Print every line below exactly. Skip the pictures.

--- MATERIAL PROVIDED ---

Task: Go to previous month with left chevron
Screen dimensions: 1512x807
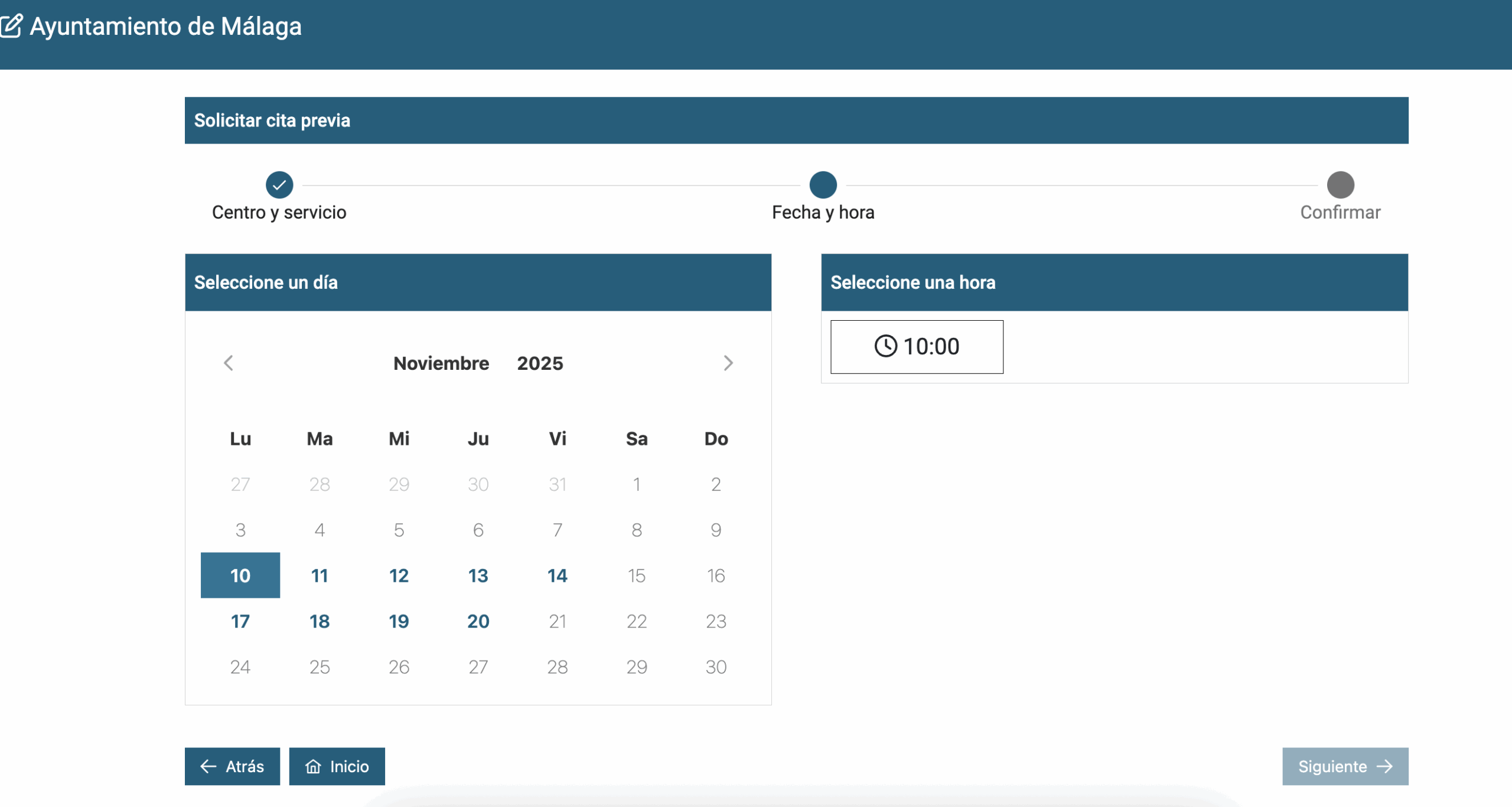Action: [x=228, y=363]
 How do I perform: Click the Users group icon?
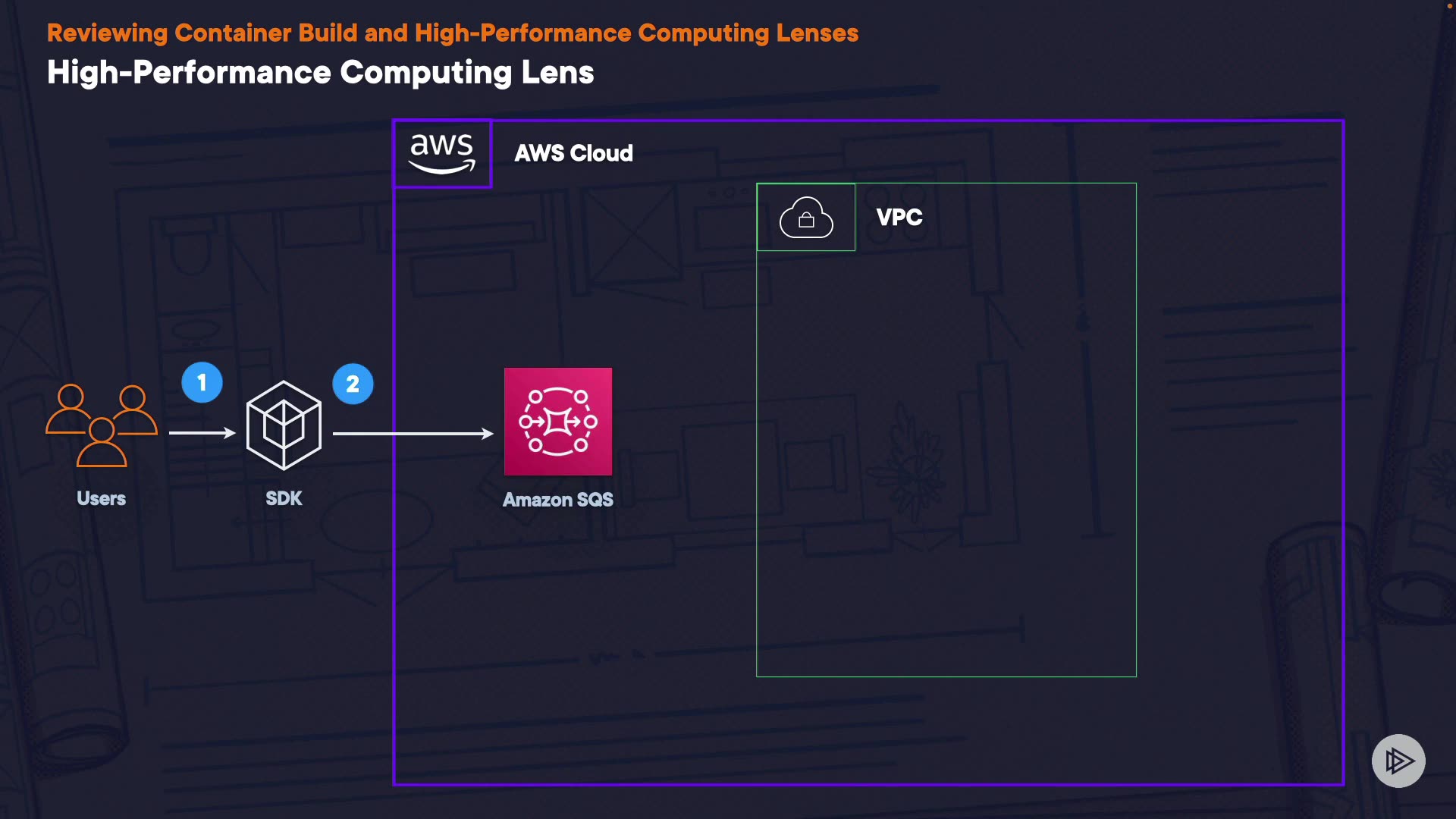click(x=102, y=425)
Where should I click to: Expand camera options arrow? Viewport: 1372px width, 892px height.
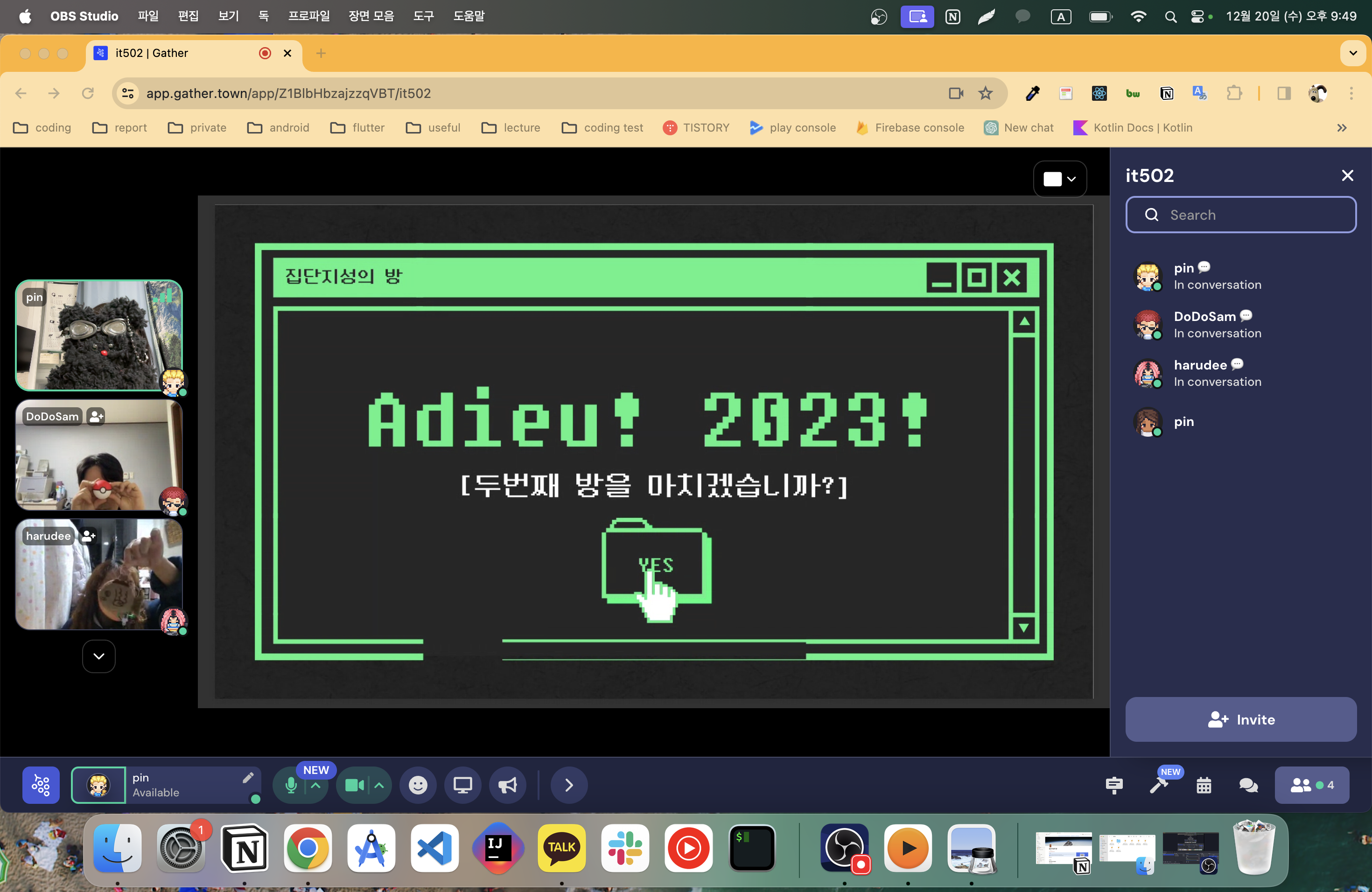pos(379,785)
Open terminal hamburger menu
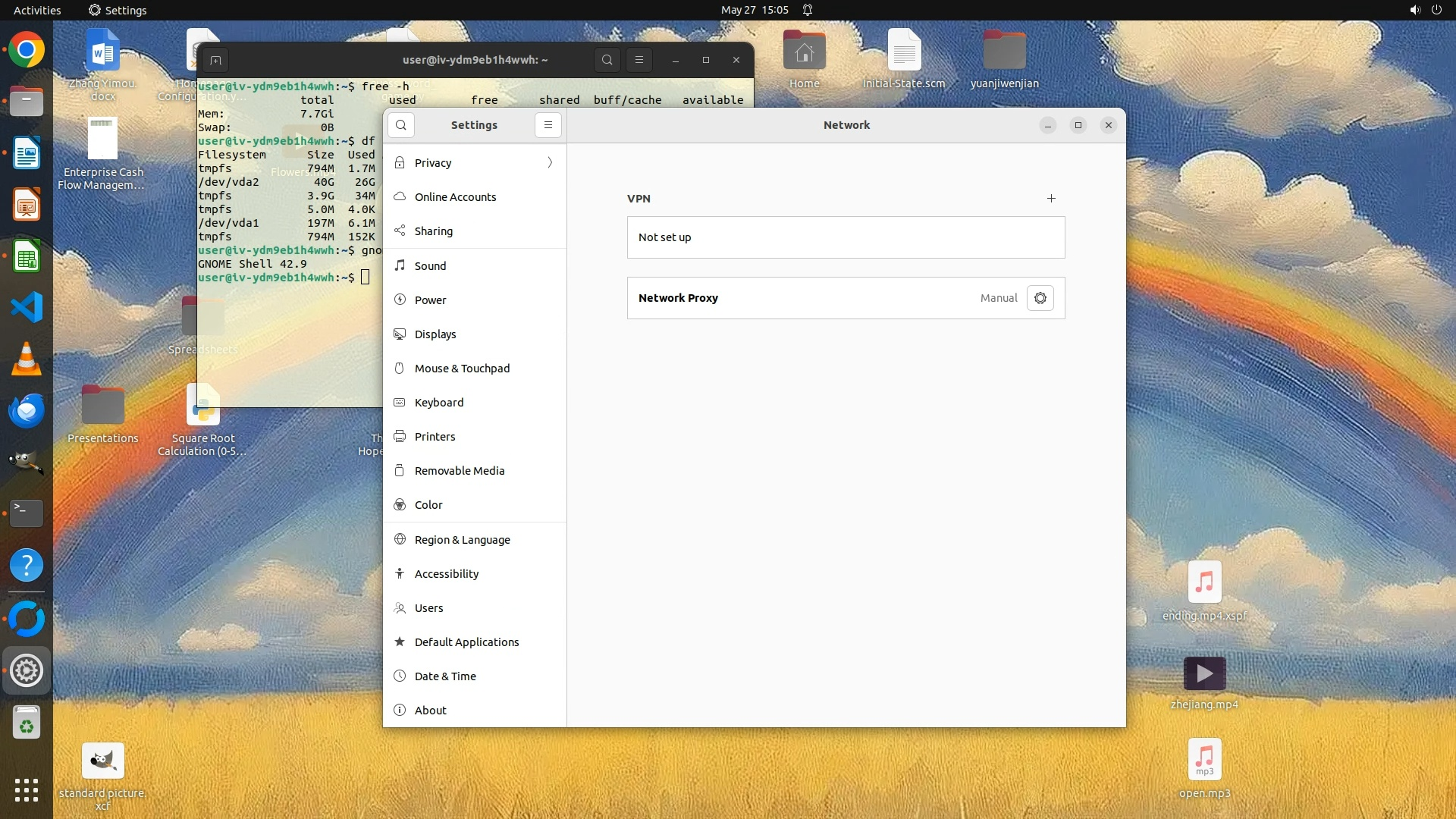The image size is (1456, 819). tap(639, 60)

---

### [SOLUTION FOR THIS PROBLEM]
Task: Go to previous month with left chevron
Screen dimensions: 1512x807
Action: [x=228, y=363]
 How do I perform: Click the Users group icon?
click(x=102, y=425)
Where should I click to: Expand camera options arrow? Viewport: 1372px width, 892px height.
pos(379,785)
Open terminal hamburger menu
The image size is (1456, 819). tap(639, 60)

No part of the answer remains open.